EXCERPTED TEXT:
Sunday, March 10, 2013

NUHW's Contract Settlement at CPMC Creates Buzz in California




Tasty hears that an NUHW contract settlement is creating quite a buzz among healthcare workers in California. Last week, NUHW’s members settled a contract with Sutter Health’s California Pacific Medical Center (CPMC), which is the largest hospital in San Francisco and the second largest hospital in all of California.

So what’s got people talking? 

It’s the dramatic difference between NUHW and SEIU-UHW at the bargaining table.

After SEIU’s 2009 trusteeship, SEIU’s D.C. officials negotiated big cuts for CPMC’s workers and even penned a special “side letter” that sold out workers’ longtime community allies in their fight to preserve medical services for low-income residents.

That helps explain why CPMC’s workers later voted to get out of SEIU-UHW and joined NUHW.

Then, in 2012, SEIU’s Dave Regan negotiated huge cuts for thousands of workers at ten of Sutter’s other hospitals across Northern California. Regan’s concessions included a deal that forces workers to pay hundreds of dollars each month for a health insurance plan that’s always been free. 

And at Sutter’s Alta Bates Summit Medical Center in Oakland, Regan allowed Sutter to subcontract the hospital’s entire business office (almost 100 workers’ jobs), even though workers’ contract has language to block the subcontracting.  

Regan’s sell-out deal with Sutter created some serious headwind for NUHW during its negotiations with CPMC. But check this out. Last week, NUHW reached a contract settlement with improvements and not a single cut!

NUHW was able to reverse the cuts that SEIU accepted during its prior negotiations with CPMC, including cuts to workers’ seniority rights, layoff protections, reclassification language, reporting pay and shift differentials.

Plus, NUHW won new pay increases. After workers voted to leave SEIU, CPMC continued giving them the scheduled wage increases specified in their old contract -- which is a requirement of federal law. Meanwhile, workers were negotiating a new contract with NUHW. Then, last week, NUHW negotiated a retroactive pay increase that goes back to 2012 and gives workers a 5% wage boost in 2012.

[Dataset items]
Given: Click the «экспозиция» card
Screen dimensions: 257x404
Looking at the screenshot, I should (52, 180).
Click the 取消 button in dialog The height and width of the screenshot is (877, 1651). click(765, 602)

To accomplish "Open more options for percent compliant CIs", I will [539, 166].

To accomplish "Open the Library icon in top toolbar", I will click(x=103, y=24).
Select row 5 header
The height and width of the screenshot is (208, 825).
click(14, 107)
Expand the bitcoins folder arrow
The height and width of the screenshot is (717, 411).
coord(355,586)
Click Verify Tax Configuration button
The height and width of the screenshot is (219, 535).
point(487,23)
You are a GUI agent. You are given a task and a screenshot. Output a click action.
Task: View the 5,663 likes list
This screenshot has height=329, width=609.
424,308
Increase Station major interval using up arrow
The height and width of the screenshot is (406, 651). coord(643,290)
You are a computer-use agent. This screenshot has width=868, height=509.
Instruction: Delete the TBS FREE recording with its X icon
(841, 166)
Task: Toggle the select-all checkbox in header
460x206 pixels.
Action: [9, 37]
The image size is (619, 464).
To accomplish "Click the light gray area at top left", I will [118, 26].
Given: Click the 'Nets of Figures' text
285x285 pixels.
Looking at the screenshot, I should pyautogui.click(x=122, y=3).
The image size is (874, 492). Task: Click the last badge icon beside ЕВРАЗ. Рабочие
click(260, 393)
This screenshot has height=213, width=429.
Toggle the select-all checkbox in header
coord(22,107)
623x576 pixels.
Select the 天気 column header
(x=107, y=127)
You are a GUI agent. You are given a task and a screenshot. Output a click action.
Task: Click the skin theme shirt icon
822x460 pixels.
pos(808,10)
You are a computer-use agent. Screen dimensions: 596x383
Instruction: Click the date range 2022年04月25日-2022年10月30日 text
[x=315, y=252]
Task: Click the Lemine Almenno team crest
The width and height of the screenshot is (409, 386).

EXPLORE THE MATERIAL:
[A] In the post about NUHW's CPMC contract settlement, what wage boost does the retroactive pay increase give workers in 2012?
[B] Copy the passage from the post about NUHW's CPMC contract settlement, starting at "Then, in 2012, SEIU’s" and ending at "block the subcontracting.".

RESPONSES BY TASK:
[A] A 5% wage boost.

[B]
Then, in 2012, SEIU’s Dave Regan negotiated huge cuts for thousands of workers at ten of Sutter’s other hospitals across Northern California. Regan’s concessions included a deal that forces workers to pay hundreds of dollars each month for a health insurance plan that’s always been free. 

And at Sutter’s Alta Bates Summit Medical Center in Oakland, Regan allowed Sutter to subcontract the hospital’s entire business office (almost 100 workers’ jobs), even though workers’ contract has language to block the subcontracting.